Marie returned to her home in Australia, but then came back a few months later to find her mother very harassed, even though the two registered nurses were supposedly assisting. She realised that her father was not being cared for adequately; he was dehydrated, left lying in a wet bed, and was often very cold.

When I came back I would spend hours and hours reading up in the diary about him because I was concerned when I saw the fact that he had two drinks in sixteen hours, two drinks of coffee. He actually asked me for a glass of water, he actually said ‘water’, so I gave him water and I got very spun out when I saw this and thought ‘my god what has been going on?’… Dad was in bed; the house was freezing cold, up in Dad’s end where the bedroom was. He was lying with a sheet over him and he was wet with urine, while Debbie was cooking sausages and chips. I was so concerned about Dad that I actually rung the doctor to find out what would happen with somebody getting hot and cold, you know extremes, and he said that was not good, pneumonia so I thought this is not very good with Debbie. Also with the liquid intake wasn’t very good so I checked with the doctors about that as well to find out so that wasn’t good (I 548).

Marie desperately looked for people who would be kind in their care of her father. She offered the job to her brother and sister-in-law, who were unemployed, but they did the job half-heartedly. She found two family friends who did the job well for eighteen months, but they then moved on. Another carer was brought in, but she went on a two-week holiday without giving any notice. The care hours were offered to another sister, who never turned up.

As mentioned above, Marie eventually took over the management of the care package herself. By the end of the study year, in spite of all her previous experiences with agency care, Marie began to consider a return to agency care, largely because of financial pressures. The difference in pay rate was substantial: a family managing the care package was paid eleven dollars per hour; an agency managing the same package was paid eighteen dollars per hour, to cover additional overhead costs. The agency was able to pay her thirteen dollars an hour, and deal with the employment and training issues. However, there were some teething problems:

The nursing agency has been a mixed blessing. On the one hand I am being paid more, but they do not seem to be recognizing my role. I do not want to sound as though I am an ‘over-protective member of the family’, but I do insist that my dad is safe. It does not matter if he doesn’t get dressed, but it does matter that he is hydrated (FN 491).
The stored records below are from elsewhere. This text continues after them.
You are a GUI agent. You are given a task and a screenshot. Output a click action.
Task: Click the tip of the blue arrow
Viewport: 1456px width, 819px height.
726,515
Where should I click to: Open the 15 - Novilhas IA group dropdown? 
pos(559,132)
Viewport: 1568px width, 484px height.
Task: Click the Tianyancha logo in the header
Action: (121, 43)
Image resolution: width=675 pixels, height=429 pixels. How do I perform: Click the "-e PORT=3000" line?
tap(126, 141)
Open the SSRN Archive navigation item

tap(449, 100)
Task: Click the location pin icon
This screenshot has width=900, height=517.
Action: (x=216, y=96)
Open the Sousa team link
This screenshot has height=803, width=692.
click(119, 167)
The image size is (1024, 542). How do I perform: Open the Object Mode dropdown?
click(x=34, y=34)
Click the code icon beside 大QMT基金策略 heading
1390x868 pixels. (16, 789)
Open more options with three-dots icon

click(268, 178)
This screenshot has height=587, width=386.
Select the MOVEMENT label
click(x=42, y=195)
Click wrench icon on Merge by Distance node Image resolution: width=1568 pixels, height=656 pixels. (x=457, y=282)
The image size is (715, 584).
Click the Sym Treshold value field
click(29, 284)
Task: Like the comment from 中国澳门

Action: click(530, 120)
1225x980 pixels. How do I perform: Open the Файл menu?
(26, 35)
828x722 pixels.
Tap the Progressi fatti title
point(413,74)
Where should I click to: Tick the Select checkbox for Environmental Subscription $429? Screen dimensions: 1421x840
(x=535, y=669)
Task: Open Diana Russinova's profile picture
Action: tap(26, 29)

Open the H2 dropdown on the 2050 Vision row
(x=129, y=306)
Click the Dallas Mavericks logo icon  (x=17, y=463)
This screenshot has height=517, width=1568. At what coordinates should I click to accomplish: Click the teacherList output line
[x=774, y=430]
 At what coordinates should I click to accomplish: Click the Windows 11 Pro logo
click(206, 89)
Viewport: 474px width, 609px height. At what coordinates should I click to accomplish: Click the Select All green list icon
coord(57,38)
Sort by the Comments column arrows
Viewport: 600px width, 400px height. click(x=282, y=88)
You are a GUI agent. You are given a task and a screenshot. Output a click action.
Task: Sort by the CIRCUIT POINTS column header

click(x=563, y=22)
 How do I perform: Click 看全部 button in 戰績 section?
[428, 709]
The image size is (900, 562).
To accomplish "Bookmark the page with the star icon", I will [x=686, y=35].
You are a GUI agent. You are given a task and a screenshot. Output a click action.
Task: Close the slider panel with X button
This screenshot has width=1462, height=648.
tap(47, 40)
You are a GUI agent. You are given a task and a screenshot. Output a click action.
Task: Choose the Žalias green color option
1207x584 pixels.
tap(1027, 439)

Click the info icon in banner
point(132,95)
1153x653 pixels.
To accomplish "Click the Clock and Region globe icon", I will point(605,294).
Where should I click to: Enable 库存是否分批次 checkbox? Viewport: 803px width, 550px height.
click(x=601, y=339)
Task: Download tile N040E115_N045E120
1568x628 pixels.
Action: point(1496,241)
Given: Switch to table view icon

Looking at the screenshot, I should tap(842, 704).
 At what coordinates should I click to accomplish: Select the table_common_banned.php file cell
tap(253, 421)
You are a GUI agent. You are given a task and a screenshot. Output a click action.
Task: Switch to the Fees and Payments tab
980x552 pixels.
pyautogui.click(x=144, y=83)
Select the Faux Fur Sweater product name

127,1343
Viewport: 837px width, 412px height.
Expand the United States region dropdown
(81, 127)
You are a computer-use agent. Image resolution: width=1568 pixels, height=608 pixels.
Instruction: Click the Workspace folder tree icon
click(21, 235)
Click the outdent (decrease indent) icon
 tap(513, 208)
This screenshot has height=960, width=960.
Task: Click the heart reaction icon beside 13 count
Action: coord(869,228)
The paid carers employed by the agency had no idea of how painstakingly Marie had built up her father’s care. The introduction of sleeping pills had only come after over a year of consultation. Marie’s outrage that a carer would contradict her in this area comes from the context of that particular battle:

I got a new carer through the agency, but this one is not prepared to take instructions. In the first couple of weeks I wanted to go on an overnight horse trek. In order to facilitate this I got the doctor to agree that John could get three sleeping tablets, for just once. However, this new carer said that she disagreed with that and that she preferred to give him two tablets and another one if he woke up. This was before she proved whether she could deal with the varieties of behaviour coming from John if he did wake up and I wasn’t there. I was outraged (FN 489).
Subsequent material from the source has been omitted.